Authors: A. Ryška 1;  O. Horký 2;  J. Berkovcová 2;  I. Tichá 3;  M. Kalinová 4;  M. Matějčková 5;  Á. Bóday 6;  J. Drábek 7;  P. Martínek 8;  J. Šimová 9;  K. Sieglová 1;  H. Vošmiková 1
Authors place of work: Fingerlandův ústav patologie, LF UK a FN Hradec Králové 1;  Oddělení onkologické patologie, Masarykův onkologický ústav, Brno 2;  Ústav patologie, 1. LF UK a VFN v Praze 3;  Ústav patologie a molekulární medicíny, 2. LF UK a FN Motol, Praha 4;  Oddělení patologie a molekulární medicíny, Thomayerova nemocnice, Praha 5;  Oddělení lékařské genetiky, Laboratoře AGEL, Nový Jičín 6;  Laboratoř experimentální medicíny, FN Olomouc 7;  Bioptická laboratoř, s. r. o., Plzeň 8;  CGB laboratoř, a. s., Ostrava 9
Published in the journal: Klin Onkol 2017; 30(3): 182-189
Category: Přehled
doi: https://doi.org/10.14735/amko2017182

Summary

Background:
Malignant melanoma is – in comparison with other skin tumors – a relatively rare malignant neoplasm with highly aggressive biologic behavior and variable prognosis. Recent data in pathology and molecular diagnostics indicate that malignant melanoma is in fact not a single entity but a group of different neoplasms with variable etiopathogenesis, biologic behavior and prognosis. New therapeutic options using targeted treatment blocking MAPK signaling pathway require testing of BRAF gene mutation status. This helps to select patients with highest probability of benefit from this treatment.

Aim:
This article summarizes information on the correlation of morphological findings with genetic changes, discusses the representation of individual genetic types in various morphological subgroups and deals with the newly proposed genetic classification of melanoma and the current possibilities, pitfalls and challenges in BRAF testing of malignant melanoma.

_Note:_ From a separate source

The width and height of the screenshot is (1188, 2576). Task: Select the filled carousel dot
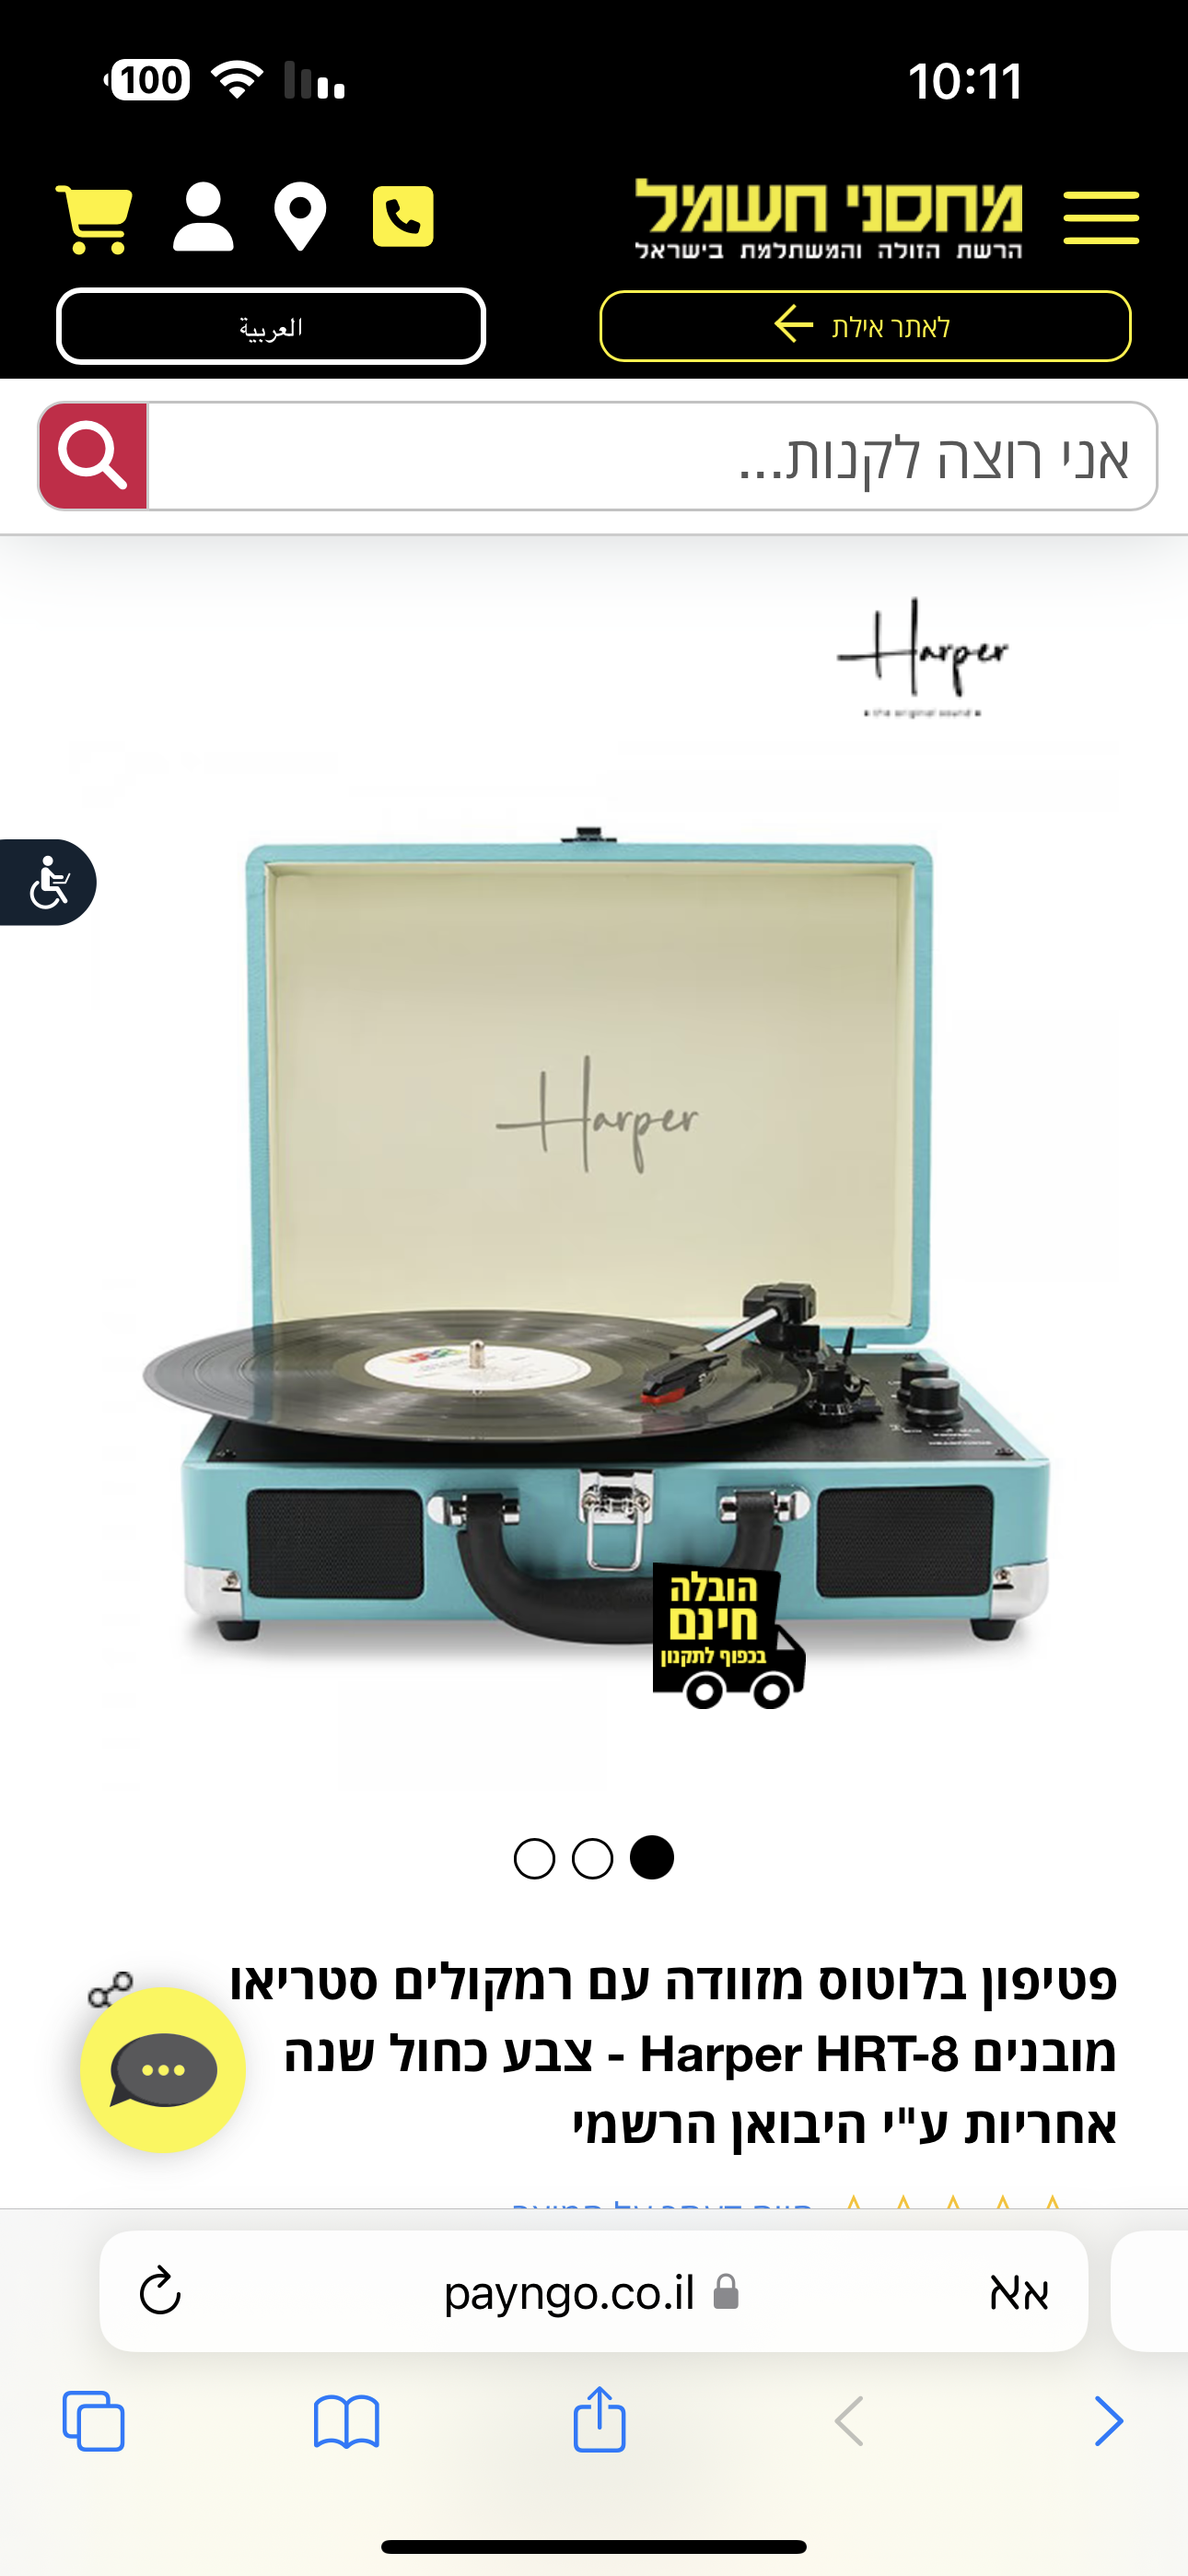pos(652,1858)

It also describes the current testing situation in the Czech Republic – the methods used, the representation of BRAF mutations in the tested population and the future of testing. It also shows the limitations of the BRAF and MEK targeted treatment concept resulting from the heterogeneity of the tumor population. Mechanisms of acquired resistance to MAPK pathway inhibitors, possibilities of their detection, and issues of combination of targeted therapy and immunotherapy are discussed.

Key words:
malignant melanoma – BRAF – mutation – molecular targeted therapy – tumor microenvironment – tumor heterogeneity

This work was supported by projects PROGRES Q40/11, BBMRICZ LM2015089, SVV 260398 and GACR 17-10331S.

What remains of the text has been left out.